Duff nodded vaguely. He felt that women were impossible to understand. He tinkered with the faucet and she came close, watching him. There was a way her hair curved at the nape of her neck. There was a certain shape of her eyes and a special light in them, a topaz light. A warmth and a femininity about her. She had lovely lips. And he knew the girl very well — though not, perhaps, well enough to do what he did, which was to put down the wrench, take her in his arms and kiss her, hard. Alarmed afterward, he let go.

“I’m sorry! I couldn’t help it! I’m still distraught — judgment’s shot!”

Her eyes shone. “Sure is! You let go. Why?”

Duff turned away a little. “I’ve tried to be a brotherly kind of a guy, Eleanor. It’s a beam I can’t entirely stay on. But after all, your type of man is some really elegant person, like Scotty.”

“Scotty is pretty elegant,” she answered very softly. “He had a big crush on me. I had to kind of bust it up — pretend I was crazy about six other lads.
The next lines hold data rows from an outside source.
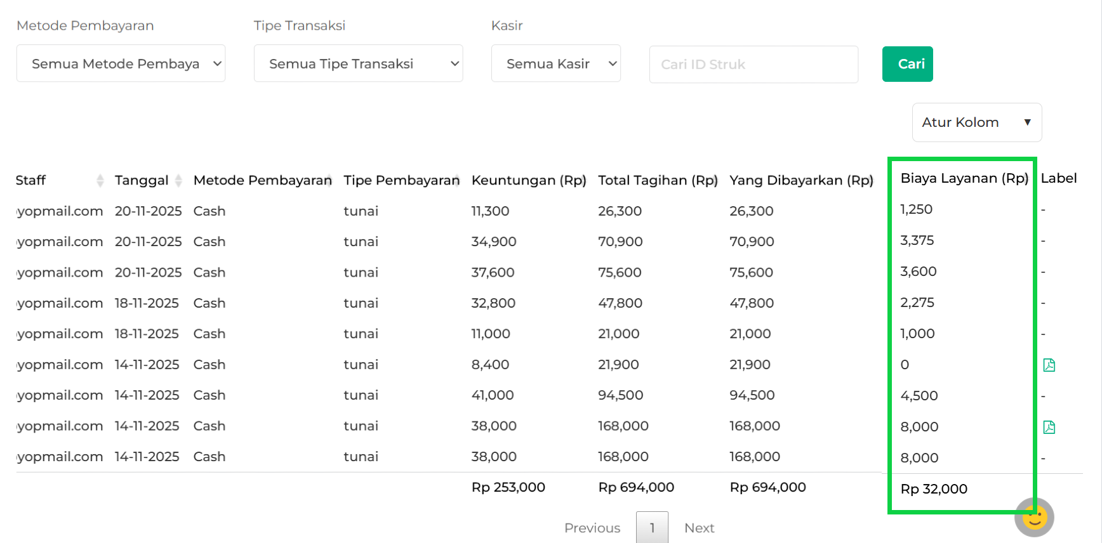The height and width of the screenshot is (543, 1102).
Task: Open the PDF icon in the 21,900 row
Action: tap(1049, 365)
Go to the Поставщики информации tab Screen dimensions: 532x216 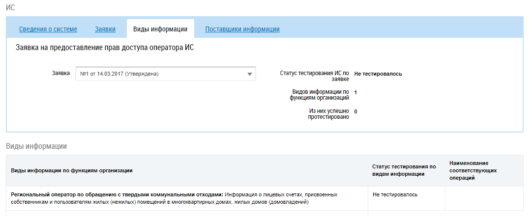click(242, 29)
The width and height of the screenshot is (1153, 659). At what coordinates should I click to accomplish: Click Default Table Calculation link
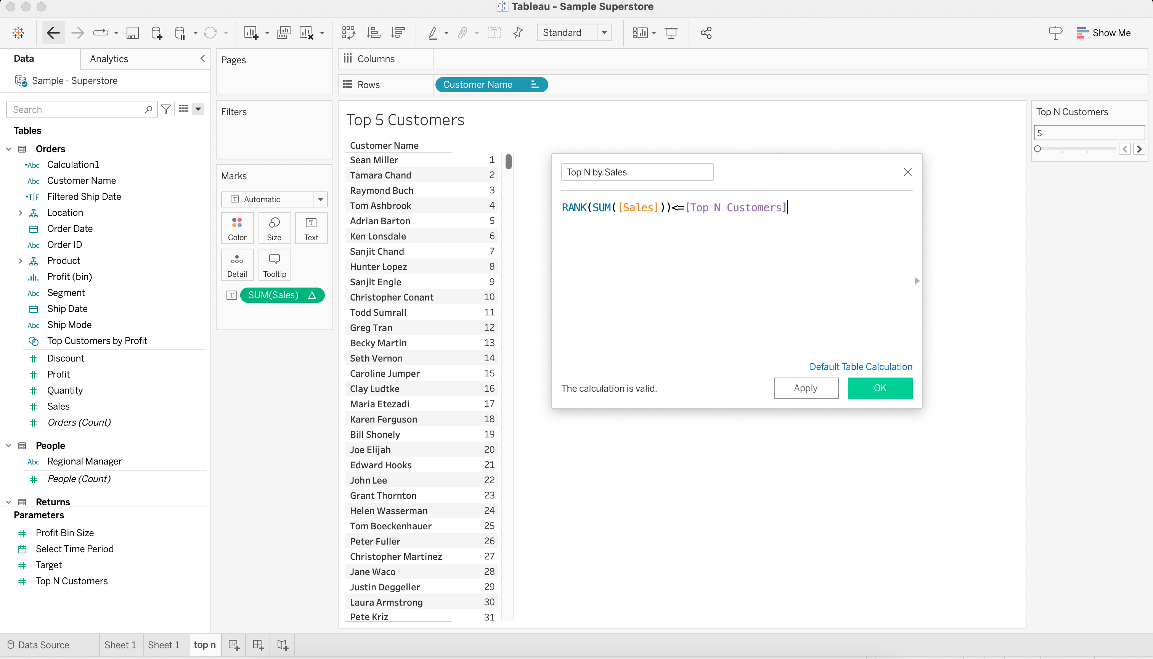coord(861,366)
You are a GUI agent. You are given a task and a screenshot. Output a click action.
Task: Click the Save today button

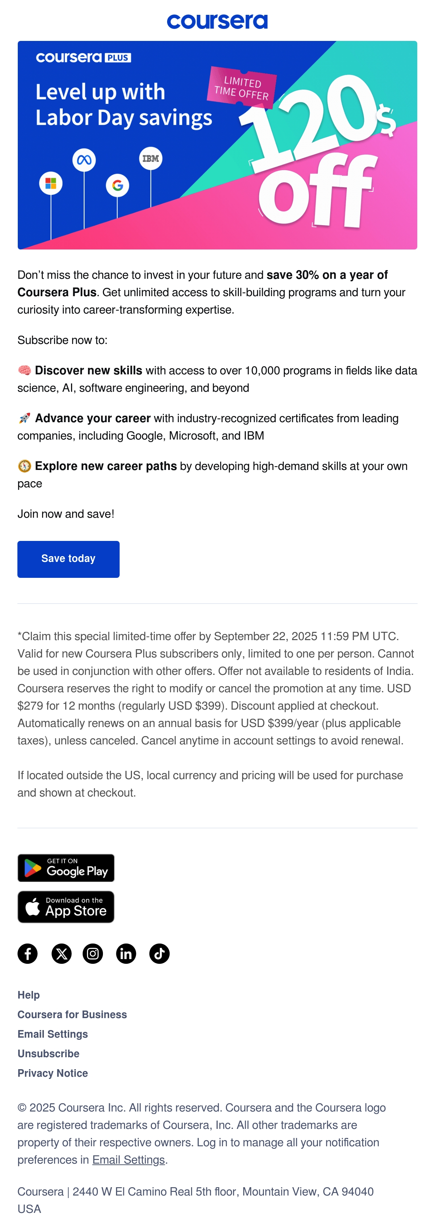click(x=68, y=559)
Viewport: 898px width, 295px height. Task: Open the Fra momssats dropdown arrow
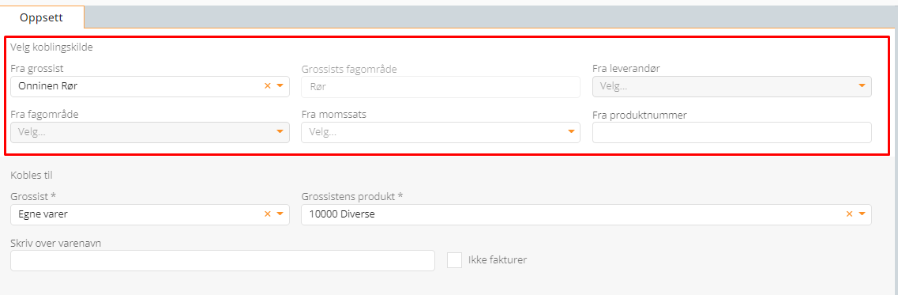coord(571,132)

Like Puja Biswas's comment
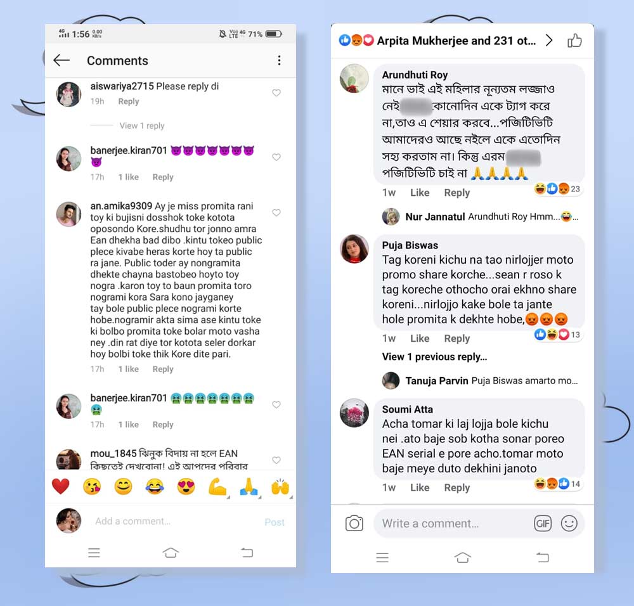[x=420, y=338]
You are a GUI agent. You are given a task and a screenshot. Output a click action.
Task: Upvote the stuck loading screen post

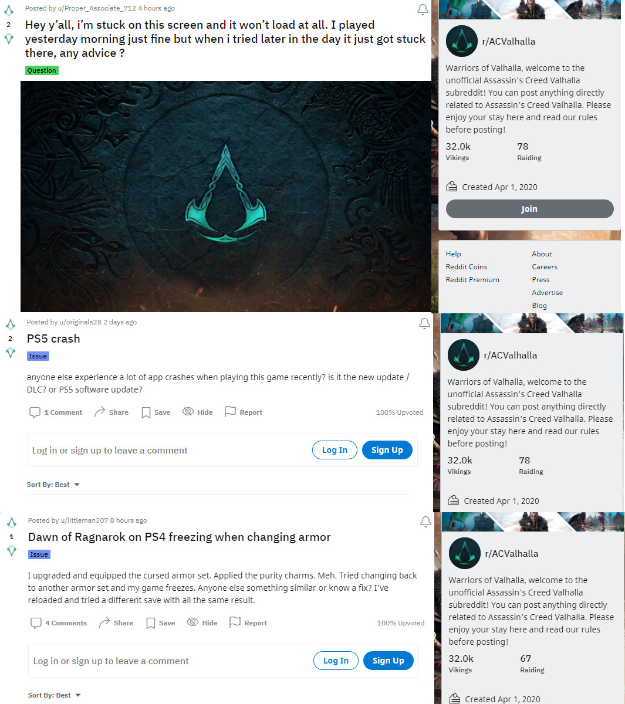[9, 11]
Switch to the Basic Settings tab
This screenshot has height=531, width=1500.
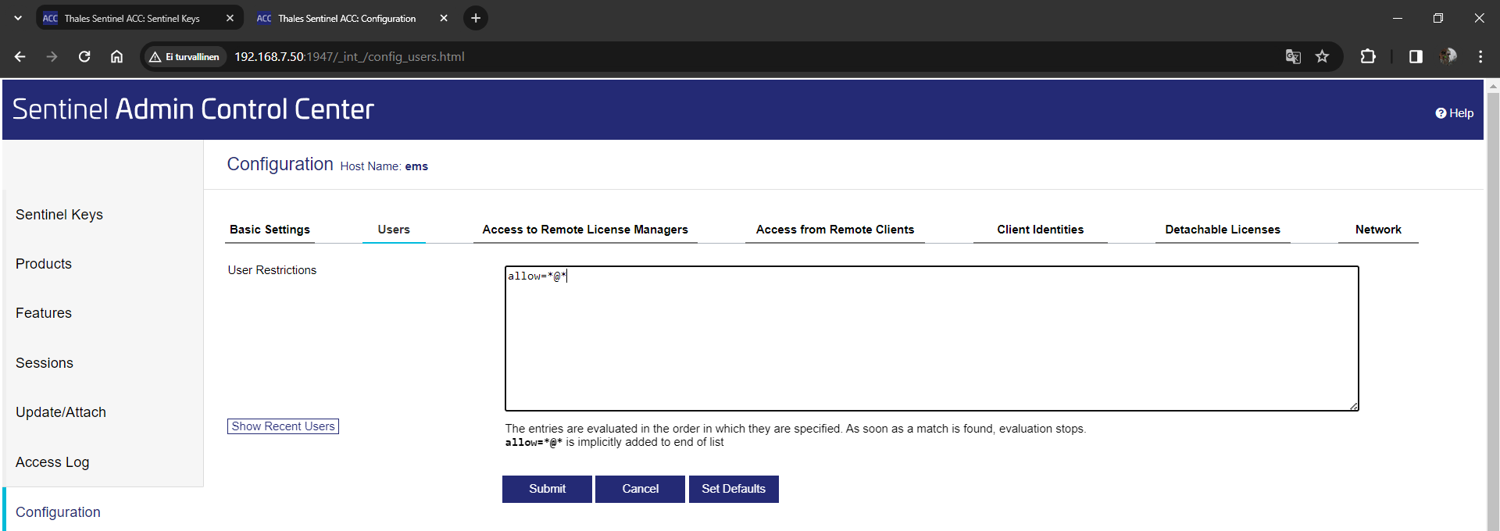270,230
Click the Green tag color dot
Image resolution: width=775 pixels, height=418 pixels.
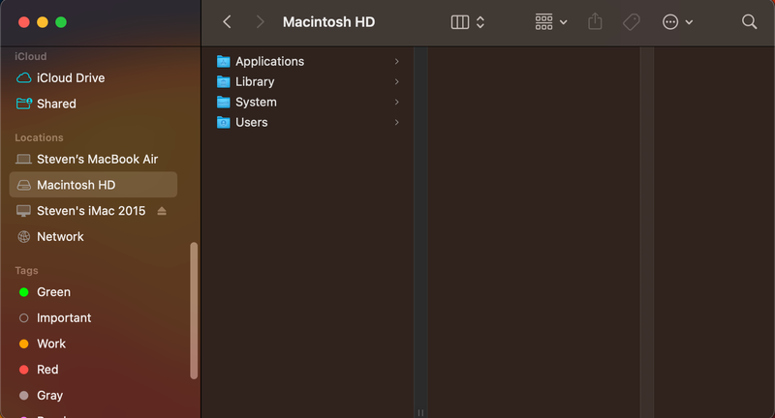pyautogui.click(x=24, y=292)
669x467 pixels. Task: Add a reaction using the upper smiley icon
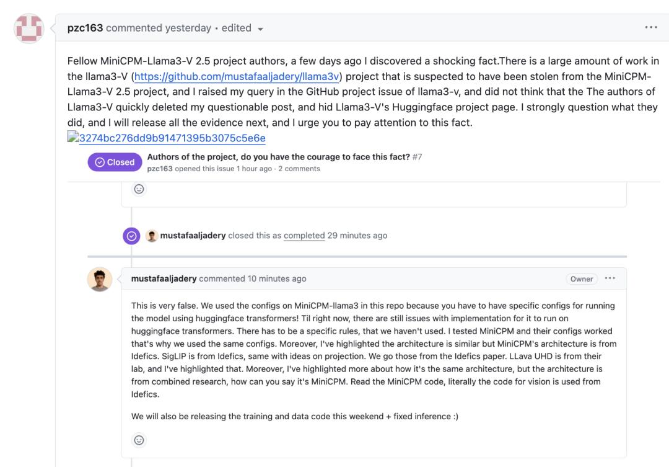139,190
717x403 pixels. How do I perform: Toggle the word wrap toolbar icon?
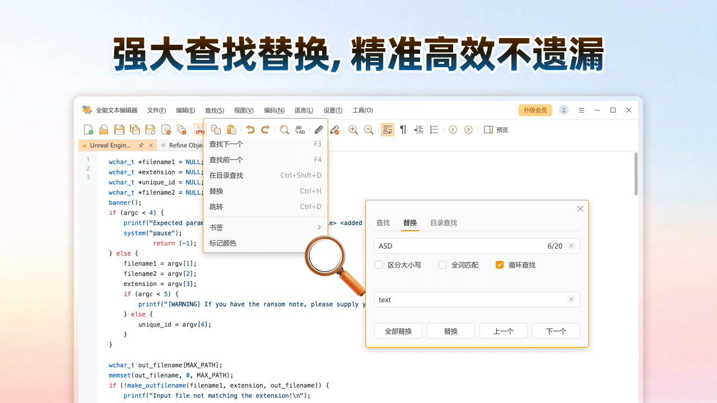(x=387, y=130)
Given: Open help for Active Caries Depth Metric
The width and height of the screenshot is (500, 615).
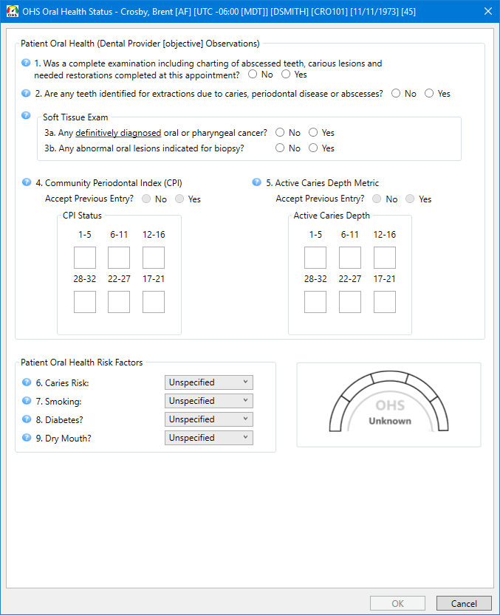Looking at the screenshot, I should 257,182.
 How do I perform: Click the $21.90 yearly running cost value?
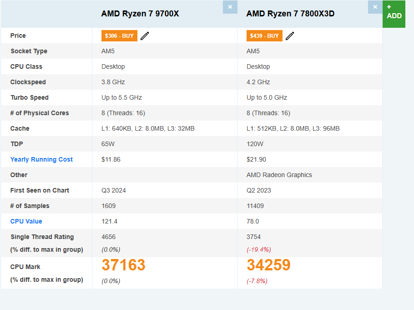point(256,159)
He caught on. I mean, he caught on to who I really did care for. So he pitched in to help that guy. It’s like Scotty.”

Duff nodded and his blue eyes were never more vague, more forlorn. “Then there is somebody.”

Her first words of love were, “What does a girl have to do in the case of scientists—

hire a marriage broker? You dope! You oaf! You nitwit! You precious dumbbell!”

Marian, who had come quietly through the door, yelled, “Mother! Duff and El are having a quarrel!”

Her big sister ignored the interruption and went on talking to Duff in a strange voice,

“Yes, there’s somebody! Somebody who ought to find out — seeing I phone all over the country to get him when I’m in trouble! Seeing how jealous I am about his dating another girl! Somebody I’ve practically been married to for a year and a half! At least, I’ve had him around, like a husband. And we’ve had all the trials and tribulations and domestic problems and discomforts and the scrimping and misery and work of marriage, together. Enough to know for sure we could make a swell team! And none of the joy, except a sort of — distant companionship.”

“Mother,” Marian bawled jubilantly, “I was wrong! They’re necking!” She added in mock horror, “You better come out here and chaperon!”

Eleanor drew away a little and said, “I’ve loved you, you lug, since the day you came stammering in here, towering and shuffling, polite and uneasy, asking for a place to board that was ‘reasonable’! Everything at the Yateses’ is reasonable, Duff — even poor — and maybe we’re crazy if we get married, the way it is. But we’ll make out. I know it!”

“About that,” he said, and gulped, “maybe I ought to tell you. I just got a job.”